Certains chauffeurs expérimentés, issus du taxi ou du transport privé d’entreprise, renoncent à utiliser la passerelle par équivalence après avoir réalisé des simulations économiques. Le statut de VTC indépendant n’offre pas les mêmes protections ni la même visibilité tarifaire que d’autres formes de transport de personnes.
Transition vers l’électrique et contraintes locales
Un facteur supplémentaire pèse dans la balance. Certaines collectivités encouragent l’usage de véhicules hybrides ou électriques par les VTC, via des subventions ou un accès facilité à certaines zones urbaines à faibles émissions. Des chauffeurs disposant d’une expérience dans d’autres segments (navettes, transport privé) utilisent la voie d’équivalence pour se repositionner sur ce marché urbain « vert ».

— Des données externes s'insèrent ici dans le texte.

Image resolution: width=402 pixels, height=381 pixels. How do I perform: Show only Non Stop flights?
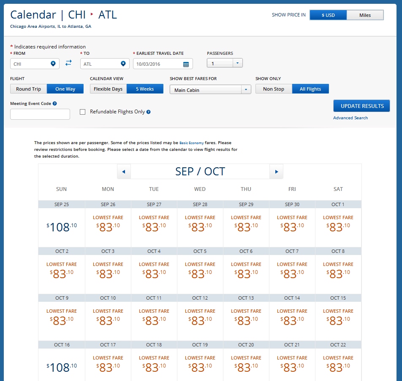tap(274, 89)
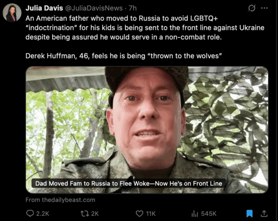Click the Grok slashed-circle icon
The height and width of the screenshot is (221, 278).
252,8
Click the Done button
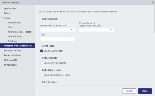155x96 pixels. coord(145,91)
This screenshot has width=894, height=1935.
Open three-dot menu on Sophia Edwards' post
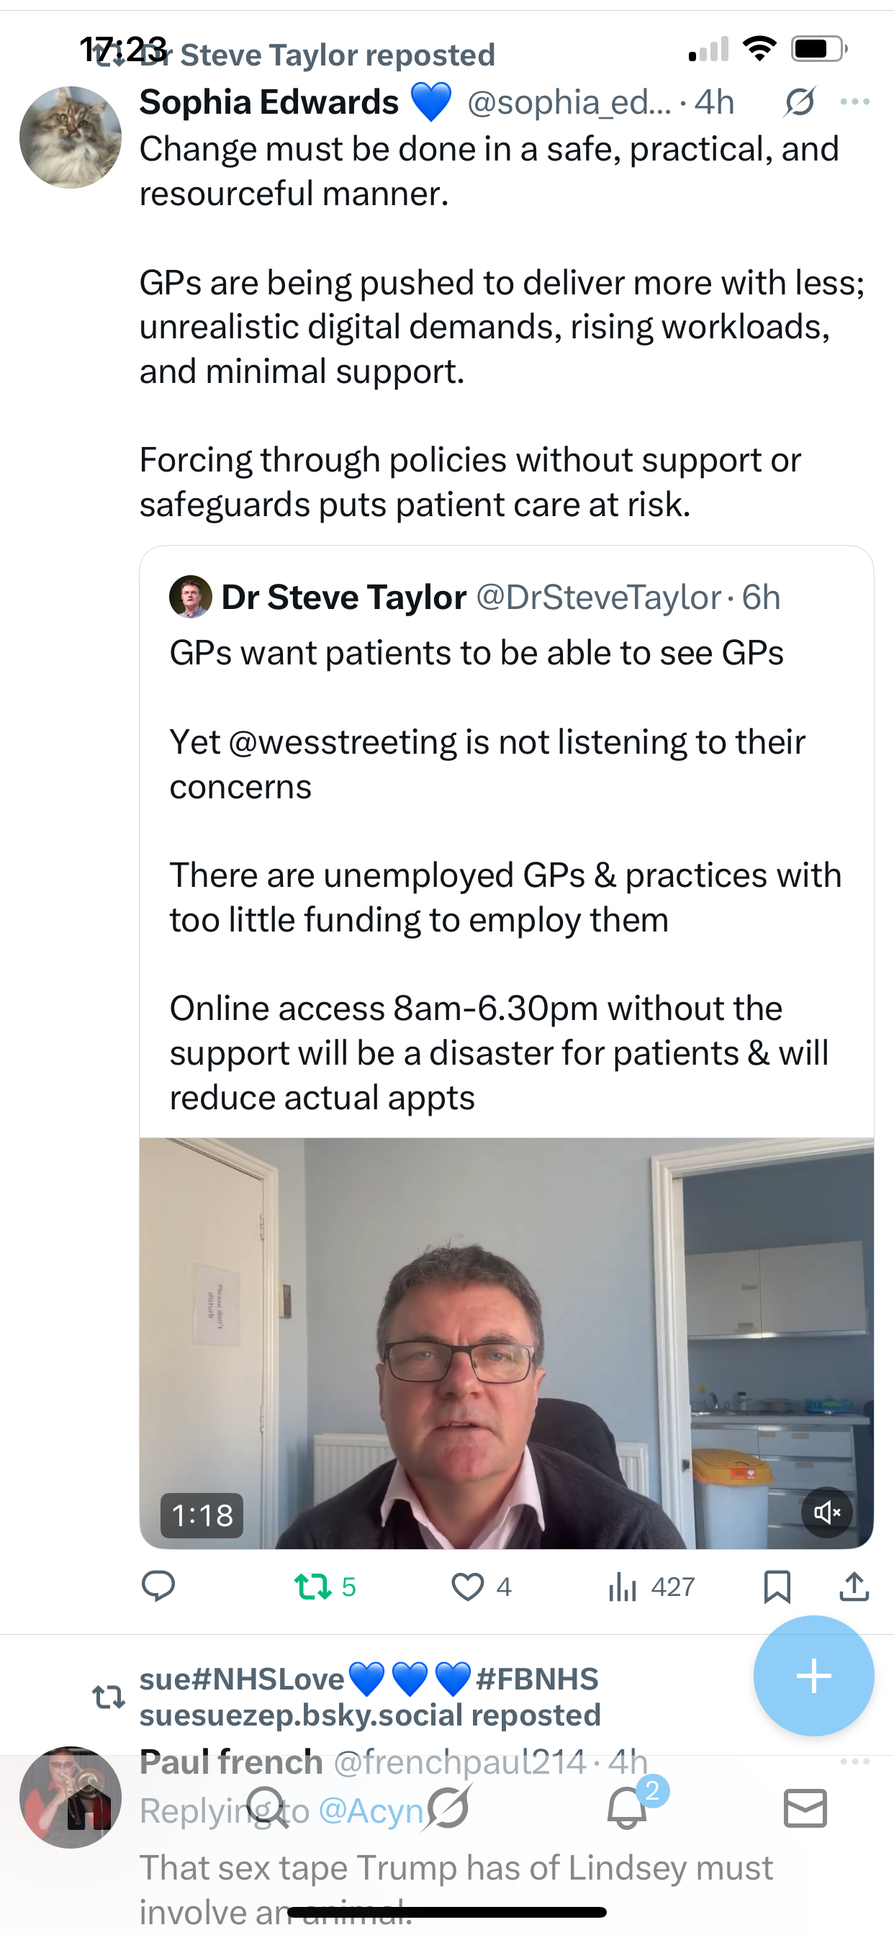tap(855, 101)
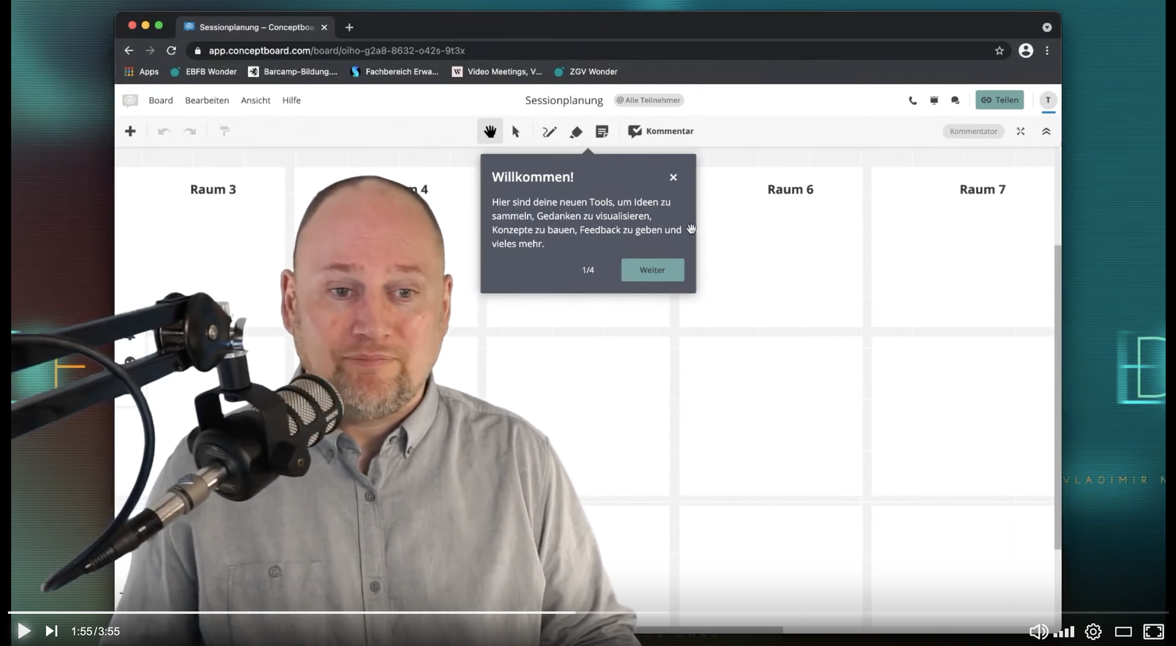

Les exigences environnementales locales modifient le calcul d’entrée : le coût d’un véhicule électrique ou hybride adapté aux normes VTC dépasse celui d’un véhicule thermique classique, ce qui réduit l’avantage financier de la dispense d’examen.

Examen VTC classique ou équivalence : pour qui la passerelle a-t-elle un sens
La voie par équivalence n’a de pertinence que pour un profil précis : un professionnel du transport de personnes déjà en activité, disposant de justificatifs solides, et ayant évalué la viabilité économique de l’activité VTC dans sa zone géographique.
Pour un candidat sans expérience préalable dans le transport, la question ne se pose pas : l’examen VTC organisé par les Chambres de métiers reste la seule voie d’accès. La formation couvre la réglementation du transport, la gestion d’entreprise, la sécurité routière et le français, autant de compétences que l’équivalence ne vérifie pas formellement.
- Profil éligible à l’équivalence : ancien conducteur de taxi, chauffeur VMDTR, conducteur ayant exercé dans le transport privé de personnes avec attestation
- Profil non éligible : candidat sans expérience professionnelle documentée dans le transport de personnes, même titulaire du permis B depuis longtemps
- Zone grise : conducteurs ayant exercé dans le transport collectif ou le transport sanitaire, dont l’éligibilité dépend de l’interprétation préfectorale
La carte professionnelle VTC, qu’elle soit obtenue par examen ou par équivalence, a la même valeur juridique. Aucune distinction n’apparaît sur le document délivré. Les obligations d’exercice (inscription au registre VTC, véhicule conforme, assurance) sont identiques dans les deux cas.
Le choix entre les deux voies se résume à une combinaison de trois critères : l’éligibilité réelle (pas supposée), la solidité du dossier, et la rentabilité projetée de l’activité. Passer par l’équivalence sans avoir vérifié ces trois points expose à un rejet administratif ou à une désillusion économique.